Action item :: Reproduce the first line of the entries that follow and each later line, word for word, ending with the one containing "You are a computer-use agent. Viewport: 1059px".

===== Exercise inputs =====

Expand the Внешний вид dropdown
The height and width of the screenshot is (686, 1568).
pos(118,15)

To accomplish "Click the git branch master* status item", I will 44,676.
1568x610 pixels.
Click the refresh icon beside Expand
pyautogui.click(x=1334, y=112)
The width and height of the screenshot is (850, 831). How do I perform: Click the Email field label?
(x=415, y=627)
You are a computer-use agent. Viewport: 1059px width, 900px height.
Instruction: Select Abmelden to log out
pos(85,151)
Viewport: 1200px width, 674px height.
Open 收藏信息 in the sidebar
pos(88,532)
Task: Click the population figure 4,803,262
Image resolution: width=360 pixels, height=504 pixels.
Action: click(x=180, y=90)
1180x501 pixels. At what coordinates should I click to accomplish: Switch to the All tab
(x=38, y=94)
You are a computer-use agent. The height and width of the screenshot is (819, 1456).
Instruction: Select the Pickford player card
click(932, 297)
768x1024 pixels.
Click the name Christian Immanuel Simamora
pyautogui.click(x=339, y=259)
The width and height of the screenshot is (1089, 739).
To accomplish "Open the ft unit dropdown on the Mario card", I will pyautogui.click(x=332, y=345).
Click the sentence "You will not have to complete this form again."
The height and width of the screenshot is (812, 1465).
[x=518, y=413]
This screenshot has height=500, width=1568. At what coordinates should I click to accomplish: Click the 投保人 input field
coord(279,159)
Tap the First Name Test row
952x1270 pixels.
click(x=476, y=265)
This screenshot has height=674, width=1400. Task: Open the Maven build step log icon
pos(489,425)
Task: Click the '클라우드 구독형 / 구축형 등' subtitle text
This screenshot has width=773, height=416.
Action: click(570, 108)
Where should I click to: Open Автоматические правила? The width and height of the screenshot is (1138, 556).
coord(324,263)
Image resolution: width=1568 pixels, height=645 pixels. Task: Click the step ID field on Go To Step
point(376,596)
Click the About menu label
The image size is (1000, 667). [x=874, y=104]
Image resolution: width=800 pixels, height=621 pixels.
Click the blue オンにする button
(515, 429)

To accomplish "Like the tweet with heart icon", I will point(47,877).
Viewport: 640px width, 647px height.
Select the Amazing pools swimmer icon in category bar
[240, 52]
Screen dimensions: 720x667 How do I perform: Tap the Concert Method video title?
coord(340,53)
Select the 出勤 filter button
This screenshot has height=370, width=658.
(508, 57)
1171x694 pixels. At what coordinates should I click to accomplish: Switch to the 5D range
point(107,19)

=====

Result ::
Expand the Внешний вид dropdown
The height and width of the screenshot is (686, 1568).
pos(118,15)

To accomplish "Click the git branch master* status item", I will 44,676.
1568x610 pixels.
Click the refresh icon beside Expand
pyautogui.click(x=1334, y=112)
The width and height of the screenshot is (850, 831). How do I perform: Click the Email field label?
(x=415, y=627)
You are a computer-use agent. Viewport: 1059px width, 900px height.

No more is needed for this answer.